Riche, mais pas chiche : Mazarin
Posté par francesca7 le 21 juin 2015
Jules Mazarin ! Peut-être l’homme le plus riche que la France ait jamais connu et connaîtra jamais – encore que Richelieu ait, lui aussi, amassé une fortune astronomique, sans compter bien d’autres avant eux, et après…
La fortune de Mazarin équivalait, diton, à plus de la moitié du budget du pays ! Il détient les revenus de l’évêché de Metz et de vingt-neuf abbayes. Les gouvernements d’Alsace, d’Aunis, de Provence, d’Auvergne, les duchés de Rethel et de Nevers sont entre ses mains. Il est actionnaire dans de multiples compagnies de navigation. Mais, prodigue, Mazarin distribue des pensions aux artistes, fait construire le palais Mazarin, le collège des Quatre-Nations – aujourd’hui Institut de France qui abrite notamment l’Académie française. Il collectionne les tableaux, les statues. Sa bibliothèque est à l’origine de la bibliothèque Mazarine.
Le 26 octobre 1660, au Louvre, un comédien de trente-huit ans joue devant lui deux pièces de sa composition : L’Étourdi et Les Précieuses ridicules.
À la fin de la représentation, le cardinal se penche vers Colbert et lui dit : « Il faudra continuer à marquer de l’estime à Molière, l’État peut tirer parti de son génie comique… » Il avait recommandé au même Colbert, Jean-Baptiste Lully, Ménage, et de nombreux autres artistes ou écrivains. C’est lui, Mazarin, qui introduit en France l’opéra. La cour va pouvoir commencer à se donner, avec Louis XIV, de grands airs…
Jules Raymond Mazarin (Giulio Raimondo Mazzarino, Mazarino, Mazarini, ou Mazzarini, nom dont il francisa peu à peu lui-même l’écriture en Mazarin, mais dont il signe encore Mazarini, à l’italienne, à la fin de sa vie au bas du Traité des Pyrénées), né à Pescina, dans les Abruzzes (aujourd’hui en Italie), le 14 juillet 1602 et mort à Vincennes le 9 mars 1661, mieux connu sous le nom de cardinal Mazarin, fut un diplomate et homme politique, d’abord au service de la Papauté, puis des rois de France Louis XIII et Louis XIV. Il succéda à Richelieu en tant que principal ministre de 1643 à 1661.

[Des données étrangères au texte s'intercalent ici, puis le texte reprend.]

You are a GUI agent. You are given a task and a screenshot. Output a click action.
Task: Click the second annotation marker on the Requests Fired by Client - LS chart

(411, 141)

Bien qu’elle demeure peu documentée, l’enfance de Mazarin laisse déjà deviner un garçon doué, remarqué dès son plus jeune âge pour son habileté à séduire et son aisance intellectuelle. C’est là ce qui fera tout au long de sa jeunesse la force du futur cardinal : une étonnante capacité à plaire et à savoir se rendre indispensable.
À sept ans, le petit prodige entra au Collège romain tenu par les Jésuites. Élève brillant, il eut à soutenir sa thèse de fin d’études sur la comète qui provoqua tant de polémiques en 1618 sur l’incorruptibilité des cieux et conduisit Galilée à publier le célèbreSaggiatore, L’Essayeur. Mazarin sut manifestement éviter les nombreux pièges que le sujet comportait et obtint l’approbation unanime du jury.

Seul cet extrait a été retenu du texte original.